___ SOURCE ___
Between the Fragment and the Ruin
Socialism in the Films of Kira Muratova

Early on in Kira Muratova’s Getting to Know the Big, Wide World (1979), the three central characters visit a potter’s studio. They watch in silence as a pot grows up out of the potter’s hands. On their way out, one of them steps up on the fender of a truck and proclaims: “For the modern man, a plane flying in the sky or a rocket tearing itself away from the Earth on the television screen is a common sight. But how many people in our time have seen how a potter works?”1

This scene sets up an antinomy between the industrial and the manmade, the modern and the traditional, which will become one of Getting to Know the Big, Wide World’s central structural devices. Misha visits the potter regularly, bringing him clay from the construction site at which all three characters work. “Try this clay, Father. I’ll bring you some more from the fourth quarry.”2 Hearing this, Liuba asks: “Is he your son?” and the potter answers, “it’s just a form of expression.” This scene is redolent with the nostalgia one finds more commonly and fully expressed in Tarkovsky’s films—nostalgia for a world where people exist in organic connection to one another and the natural environment. It is a world the Soviet Union actively sought to transform and set itself against. When Misha asks Liuba to marry him in the film’s concluding scene, he offers her a pot with the words: “Here, I made it myself. He says it’s crooked, no good.” There is a slight frisson of subversion as Liuba accepts the gift. Her simple phrase, “I like it,” affirms both her love for Misha and their shared Romantic, individualist ethos.3

Getting to Know the Big, Wide World was Muratova’s third film. Her first two, Brief Encounters (1967) and The Long Farewell (1971) focused on women’s affective experience and were condemned by the Soviet authorities for their “unsocialist, bourgeois realism.”4 As a result, Muratova was unable to direct for eight years. It was only thanks to persistent lobbying on behalf of friends and admirers (including fellow filmmaker Aleksei German), that she was given an opportunity to shoot again, this time not at the Odessa Film Studio but at Lenfilm in St. Petersburg.5 The script, based on a short story by Grigori Baklanov, promised to be anodyne: a love story set against the background of a construction site that sees the characters grow up in tandem with the factory and city they are building. While the plot recalled the first socialist realist classic—Fyodor Gladkov’s Cement (1925)-, Muratova’s interpretation has more in common with the first satire of the genre, Andrei Platonov’s The Foundation Pit (1930).6

The film is set in an unnamed location, somewhere in the provinces. Young people have come from all over the USSR, in Liuba’s words, “to build… a big city, a big factory.” Liuba reveals at one point that she is originally from a small town outside of Nizhny Novgorod, in Russia; Misha is from Zhitomyr, in Ukraine. Yet other characters are clearly marked by their speech and reveal themselves to be Belarussian. The construction site—like all Soviet construction sites—is to be a melting pot, a crucible of the new, Soviet people.
___ INFORMATION SUPPLIED ___
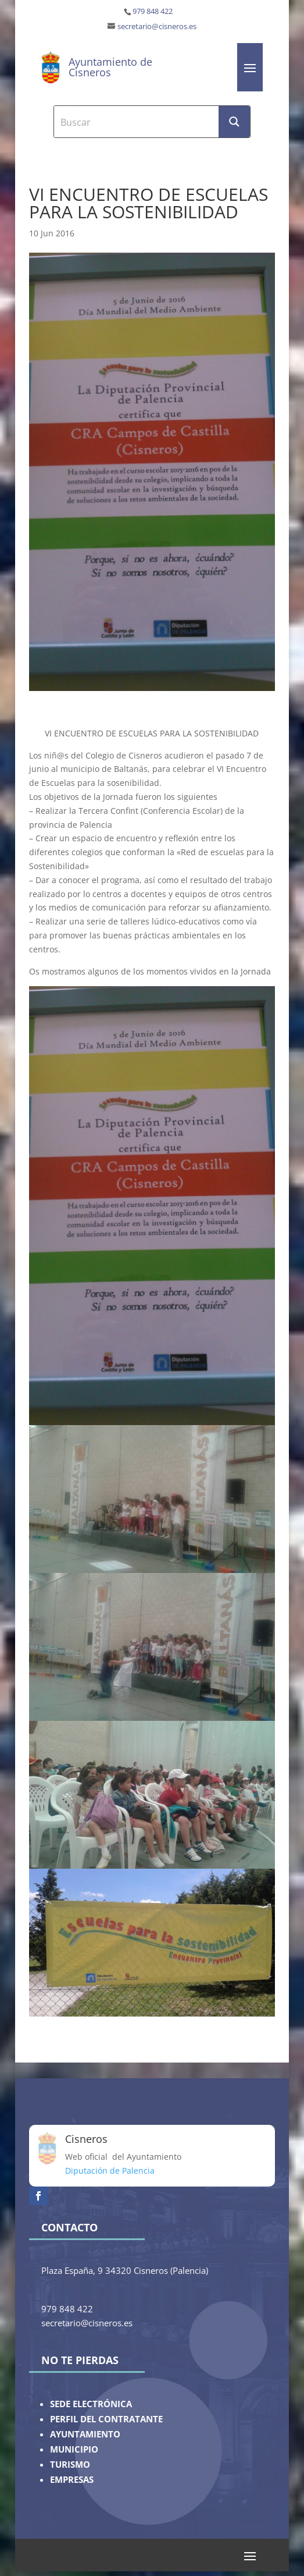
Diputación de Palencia (110, 2170)
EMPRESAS (72, 2480)
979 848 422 (153, 11)
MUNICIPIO (74, 2449)
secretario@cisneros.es (156, 26)
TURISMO (70, 2464)
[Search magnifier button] (234, 121)
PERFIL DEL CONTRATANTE (106, 2419)
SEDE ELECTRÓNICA (91, 2404)
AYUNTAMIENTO (85, 2434)
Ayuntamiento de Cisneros (110, 67)
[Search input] (136, 121)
___
#### [SET EXERCISE]
In the Kira Muratova essay above, copy everything from "The film is" down to "new, Soviet people." word for word.

#### [EXERCISE RESULT]
The film is set in an unnamed location, somewhere in the provinces. Young people have come from all over the USSR, in Liuba’s words, “to build… a big city, a big factory.” Liuba reveals at one point that she is originally from a small town outside of Nizhny Novgorod, in Russia; Misha is from Zhitomyr, in Ukraine. Yet other characters are clearly marked by their speech and reveal themselves to be Belarussian. The construction site—like all Soviet construction sites—is to be a melting pot, a crucible of the new, Soviet people.